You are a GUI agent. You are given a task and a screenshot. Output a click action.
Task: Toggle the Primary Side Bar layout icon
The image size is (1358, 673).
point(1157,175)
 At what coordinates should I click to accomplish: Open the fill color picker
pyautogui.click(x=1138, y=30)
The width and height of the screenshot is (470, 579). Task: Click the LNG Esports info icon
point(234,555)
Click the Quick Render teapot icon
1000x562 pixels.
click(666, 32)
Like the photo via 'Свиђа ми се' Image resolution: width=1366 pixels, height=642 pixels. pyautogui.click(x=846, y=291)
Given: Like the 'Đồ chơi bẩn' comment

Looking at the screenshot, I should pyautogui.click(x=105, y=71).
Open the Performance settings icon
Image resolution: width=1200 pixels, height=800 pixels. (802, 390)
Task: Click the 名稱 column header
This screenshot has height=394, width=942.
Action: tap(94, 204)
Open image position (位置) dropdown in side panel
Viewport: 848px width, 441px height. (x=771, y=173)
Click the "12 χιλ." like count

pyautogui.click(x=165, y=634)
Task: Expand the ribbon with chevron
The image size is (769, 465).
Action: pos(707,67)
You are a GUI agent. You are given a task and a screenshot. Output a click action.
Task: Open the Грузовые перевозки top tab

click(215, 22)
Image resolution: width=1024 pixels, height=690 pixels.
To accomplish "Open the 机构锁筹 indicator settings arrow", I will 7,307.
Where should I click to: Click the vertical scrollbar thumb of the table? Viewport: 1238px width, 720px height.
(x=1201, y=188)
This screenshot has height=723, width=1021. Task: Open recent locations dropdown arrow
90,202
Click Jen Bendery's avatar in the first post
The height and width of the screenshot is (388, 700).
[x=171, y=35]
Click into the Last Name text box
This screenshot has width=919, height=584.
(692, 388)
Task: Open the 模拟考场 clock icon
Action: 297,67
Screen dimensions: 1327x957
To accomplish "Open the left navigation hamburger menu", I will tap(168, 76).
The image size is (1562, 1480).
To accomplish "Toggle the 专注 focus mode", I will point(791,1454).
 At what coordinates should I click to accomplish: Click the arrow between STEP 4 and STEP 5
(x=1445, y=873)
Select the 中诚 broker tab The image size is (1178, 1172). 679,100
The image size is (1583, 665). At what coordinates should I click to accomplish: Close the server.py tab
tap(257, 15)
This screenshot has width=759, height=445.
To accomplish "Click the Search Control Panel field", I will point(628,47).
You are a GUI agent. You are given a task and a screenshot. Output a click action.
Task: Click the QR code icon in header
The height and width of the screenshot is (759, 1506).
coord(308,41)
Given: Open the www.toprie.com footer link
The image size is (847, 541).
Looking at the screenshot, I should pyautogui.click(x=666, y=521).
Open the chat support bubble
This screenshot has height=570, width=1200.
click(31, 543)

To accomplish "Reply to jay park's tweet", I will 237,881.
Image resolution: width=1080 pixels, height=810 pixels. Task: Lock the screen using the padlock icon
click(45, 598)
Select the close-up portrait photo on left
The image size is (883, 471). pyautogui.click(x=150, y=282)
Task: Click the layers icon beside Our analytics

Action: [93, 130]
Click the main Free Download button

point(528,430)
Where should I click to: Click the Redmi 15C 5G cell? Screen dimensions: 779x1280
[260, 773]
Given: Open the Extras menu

__Work required__
What you return must match the records above exactly, line for line.

__Answer to this task__
You are a GUI agent. You are given a task and a screenshot. Output a click action.
Task: Toggle the Primary Side Bar layout icon
The image size is (1358, 673).
point(1157,175)
 At what coordinates should I click to accomplish: Open the fill color picker
pyautogui.click(x=1138, y=30)
The width and height of the screenshot is (470, 579). Task: Click the LNG Esports info icon
point(234,555)
Click the Quick Render teapot icon
1000x562 pixels.
click(666, 32)
Like the photo via 'Свиђа ми се' Image resolution: width=1366 pixels, height=642 pixels. pyautogui.click(x=846, y=291)
Given: Like the 'Đồ chơi bẩn' comment

Looking at the screenshot, I should pyautogui.click(x=105, y=71).
Open the Performance settings icon
Image resolution: width=1200 pixels, height=800 pixels. (802, 390)
Task: Click the 名稱 column header
This screenshot has height=394, width=942.
Action: tap(94, 204)
Open image position (位置) dropdown in side panel
Viewport: 848px width, 441px height. (x=771, y=173)
Click the "12 χιλ." like count

pyautogui.click(x=165, y=634)
Task: Expand the ribbon with chevron
The image size is (769, 465).
Action: pos(707,67)
You are a GUI agent. You are given a task and a screenshot. Output a click action.
Task: Open the Грузовые перевозки top tab

click(215, 22)
Image resolution: width=1024 pixels, height=690 pixels.
To accomplish "Open the 机构锁筹 indicator settings arrow", I will 7,307.
Where should I click to: Click the vertical scrollbar thumb of the table? Viewport: 1238px width, 720px height.
(x=1201, y=188)
This screenshot has height=723, width=1021. Task: Open recent locations dropdown arrow
90,202
Click Jen Bendery's avatar in the first post
The height and width of the screenshot is (388, 700).
[x=171, y=35]
Click into the Last Name text box
This screenshot has width=919, height=584.
(692, 388)
Task: Open the 模拟考场 clock icon
Action: 297,67
Screen dimensions: 1327x957
To accomplish "Open the left navigation hamburger menu", I will tap(168, 76).
The image size is (1562, 1480).
To accomplish "Toggle the 专注 focus mode", I will point(791,1454).
 At what coordinates should I click to accomplish: Click the arrow between STEP 4 and STEP 5
(x=1445, y=873)
Select the 中诚 broker tab The image size is (1178, 1172). 679,100
The image size is (1583, 665). At what coordinates should I click to accomplish: Close the server.py tab
tap(257, 15)
This screenshot has width=759, height=445.
To accomplish "Click the Search Control Panel field", I will point(628,47).
You are a GUI agent. You are given a task and a screenshot. Output a click action.
Task: Click the QR code icon in header
The height and width of the screenshot is (759, 1506).
coord(308,41)
Given: Open the www.toprie.com footer link
The image size is (847, 541).
Looking at the screenshot, I should pyautogui.click(x=666, y=521).
Open the chat support bubble
This screenshot has height=570, width=1200.
click(31, 543)

To accomplish "Reply to jay park's tweet", I will 237,881.
Image resolution: width=1080 pixels, height=810 pixels. Task: Lock the screen using the padlock icon
click(45, 598)
Select the close-up portrait photo on left
The image size is (883, 471). pyautogui.click(x=150, y=282)
Task: Click the layers icon beside Our analytics

Action: [93, 130]
Click the main Free Download button

point(528,430)
Where should I click to: Click the Redmi 15C 5G cell? Screen dimensions: 779x1280
[260, 773]
Given: Open the Extras menu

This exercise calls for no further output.